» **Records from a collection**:

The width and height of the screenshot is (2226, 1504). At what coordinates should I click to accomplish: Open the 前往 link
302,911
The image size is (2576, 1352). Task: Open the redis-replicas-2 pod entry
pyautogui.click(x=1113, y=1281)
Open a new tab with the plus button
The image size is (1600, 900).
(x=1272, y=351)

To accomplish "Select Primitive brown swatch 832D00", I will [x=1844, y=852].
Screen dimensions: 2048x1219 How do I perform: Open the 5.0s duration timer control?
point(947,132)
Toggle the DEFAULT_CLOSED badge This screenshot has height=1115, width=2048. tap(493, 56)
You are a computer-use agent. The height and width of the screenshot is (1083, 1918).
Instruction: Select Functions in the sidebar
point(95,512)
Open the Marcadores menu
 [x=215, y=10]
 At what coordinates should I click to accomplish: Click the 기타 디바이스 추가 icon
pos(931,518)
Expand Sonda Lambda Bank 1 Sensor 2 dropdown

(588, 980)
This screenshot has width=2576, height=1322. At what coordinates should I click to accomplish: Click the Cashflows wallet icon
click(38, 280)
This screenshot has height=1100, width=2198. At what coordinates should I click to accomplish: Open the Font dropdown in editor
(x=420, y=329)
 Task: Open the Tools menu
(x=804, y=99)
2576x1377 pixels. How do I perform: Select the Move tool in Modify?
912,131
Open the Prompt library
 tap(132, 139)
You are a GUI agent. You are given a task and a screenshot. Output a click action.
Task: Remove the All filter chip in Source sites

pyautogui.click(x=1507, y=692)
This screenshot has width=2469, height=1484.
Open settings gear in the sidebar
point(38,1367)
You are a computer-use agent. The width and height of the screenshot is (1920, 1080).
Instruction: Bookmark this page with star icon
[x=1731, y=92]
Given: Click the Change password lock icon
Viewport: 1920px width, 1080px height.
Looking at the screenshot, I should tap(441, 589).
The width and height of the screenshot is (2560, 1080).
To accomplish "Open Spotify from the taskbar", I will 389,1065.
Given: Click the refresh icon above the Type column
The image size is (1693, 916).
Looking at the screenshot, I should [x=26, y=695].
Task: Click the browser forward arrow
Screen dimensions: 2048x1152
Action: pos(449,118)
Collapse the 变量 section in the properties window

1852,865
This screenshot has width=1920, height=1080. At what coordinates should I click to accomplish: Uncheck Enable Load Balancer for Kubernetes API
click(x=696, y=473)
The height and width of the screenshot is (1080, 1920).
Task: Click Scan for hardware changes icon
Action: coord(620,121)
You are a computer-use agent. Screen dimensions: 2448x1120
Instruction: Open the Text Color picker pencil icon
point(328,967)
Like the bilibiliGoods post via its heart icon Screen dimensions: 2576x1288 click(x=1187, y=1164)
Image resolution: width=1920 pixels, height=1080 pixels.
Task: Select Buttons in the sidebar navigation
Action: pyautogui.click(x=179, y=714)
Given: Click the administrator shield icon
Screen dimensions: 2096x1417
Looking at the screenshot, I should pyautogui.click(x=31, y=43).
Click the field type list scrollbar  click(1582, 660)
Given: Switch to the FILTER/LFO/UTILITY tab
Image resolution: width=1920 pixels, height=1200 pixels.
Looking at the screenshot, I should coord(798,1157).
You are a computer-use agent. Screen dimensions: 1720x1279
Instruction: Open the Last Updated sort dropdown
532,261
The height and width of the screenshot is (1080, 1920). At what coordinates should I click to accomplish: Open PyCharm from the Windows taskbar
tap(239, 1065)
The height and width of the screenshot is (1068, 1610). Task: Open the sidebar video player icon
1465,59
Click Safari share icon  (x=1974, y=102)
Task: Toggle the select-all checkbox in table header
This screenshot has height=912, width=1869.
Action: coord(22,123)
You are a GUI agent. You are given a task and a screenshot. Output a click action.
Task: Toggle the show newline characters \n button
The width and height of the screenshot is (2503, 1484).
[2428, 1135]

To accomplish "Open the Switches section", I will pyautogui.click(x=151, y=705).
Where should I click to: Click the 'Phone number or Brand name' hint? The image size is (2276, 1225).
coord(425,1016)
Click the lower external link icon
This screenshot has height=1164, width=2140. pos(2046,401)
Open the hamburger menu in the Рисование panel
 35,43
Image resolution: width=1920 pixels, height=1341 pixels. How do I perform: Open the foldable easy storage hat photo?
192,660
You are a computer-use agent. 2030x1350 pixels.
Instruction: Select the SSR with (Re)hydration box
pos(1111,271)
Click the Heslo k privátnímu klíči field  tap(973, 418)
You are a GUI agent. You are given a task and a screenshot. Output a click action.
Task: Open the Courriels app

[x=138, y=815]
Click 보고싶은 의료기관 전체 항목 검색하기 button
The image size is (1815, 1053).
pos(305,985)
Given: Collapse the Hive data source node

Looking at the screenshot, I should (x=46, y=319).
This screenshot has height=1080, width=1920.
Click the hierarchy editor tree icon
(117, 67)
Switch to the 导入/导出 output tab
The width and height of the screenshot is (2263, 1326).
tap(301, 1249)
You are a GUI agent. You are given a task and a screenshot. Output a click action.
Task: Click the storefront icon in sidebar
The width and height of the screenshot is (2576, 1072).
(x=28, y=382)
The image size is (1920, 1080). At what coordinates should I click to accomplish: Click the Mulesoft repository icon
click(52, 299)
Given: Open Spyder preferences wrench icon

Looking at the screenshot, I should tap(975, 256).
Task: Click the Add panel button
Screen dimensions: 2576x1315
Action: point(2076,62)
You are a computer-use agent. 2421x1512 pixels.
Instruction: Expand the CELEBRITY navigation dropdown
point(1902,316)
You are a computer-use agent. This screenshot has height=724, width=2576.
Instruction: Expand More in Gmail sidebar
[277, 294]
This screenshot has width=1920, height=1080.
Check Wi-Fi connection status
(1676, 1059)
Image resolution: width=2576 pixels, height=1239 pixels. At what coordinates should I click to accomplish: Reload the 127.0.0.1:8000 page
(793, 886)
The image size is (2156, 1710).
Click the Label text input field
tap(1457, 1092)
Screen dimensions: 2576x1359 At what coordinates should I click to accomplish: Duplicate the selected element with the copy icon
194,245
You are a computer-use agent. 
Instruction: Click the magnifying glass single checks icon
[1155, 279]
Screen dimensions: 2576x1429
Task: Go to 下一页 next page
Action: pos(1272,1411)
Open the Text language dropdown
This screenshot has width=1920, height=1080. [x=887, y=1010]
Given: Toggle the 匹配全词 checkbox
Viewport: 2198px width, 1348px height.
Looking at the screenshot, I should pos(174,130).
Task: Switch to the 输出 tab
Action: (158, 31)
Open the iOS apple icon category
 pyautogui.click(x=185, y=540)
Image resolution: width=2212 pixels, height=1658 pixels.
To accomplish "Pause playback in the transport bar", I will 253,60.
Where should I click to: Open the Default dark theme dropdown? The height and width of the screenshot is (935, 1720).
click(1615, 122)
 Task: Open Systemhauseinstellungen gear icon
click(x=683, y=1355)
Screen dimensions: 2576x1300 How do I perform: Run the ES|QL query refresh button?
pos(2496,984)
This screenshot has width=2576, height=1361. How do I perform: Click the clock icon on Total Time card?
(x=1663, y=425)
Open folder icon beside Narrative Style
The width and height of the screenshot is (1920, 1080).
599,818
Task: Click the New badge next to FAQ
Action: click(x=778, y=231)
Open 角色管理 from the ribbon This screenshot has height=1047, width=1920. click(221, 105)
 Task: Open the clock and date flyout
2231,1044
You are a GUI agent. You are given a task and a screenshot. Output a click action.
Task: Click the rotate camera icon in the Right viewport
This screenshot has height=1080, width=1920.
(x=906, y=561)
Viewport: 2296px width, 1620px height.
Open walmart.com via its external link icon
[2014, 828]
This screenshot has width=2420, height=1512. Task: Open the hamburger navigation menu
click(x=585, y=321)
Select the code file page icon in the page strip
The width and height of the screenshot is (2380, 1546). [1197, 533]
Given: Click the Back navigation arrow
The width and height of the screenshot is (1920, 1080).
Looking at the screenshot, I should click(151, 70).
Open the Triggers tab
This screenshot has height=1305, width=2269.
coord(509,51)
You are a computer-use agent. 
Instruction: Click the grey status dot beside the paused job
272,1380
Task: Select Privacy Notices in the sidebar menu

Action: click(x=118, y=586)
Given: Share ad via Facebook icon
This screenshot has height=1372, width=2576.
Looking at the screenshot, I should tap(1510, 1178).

» **What to work on**:
Find the word "checkbox" in the data and show each line that holds it.

» **Solution**:
Task: Toggle the select-all checkbox in table header
Given: Toggle the 匹配全词 checkbox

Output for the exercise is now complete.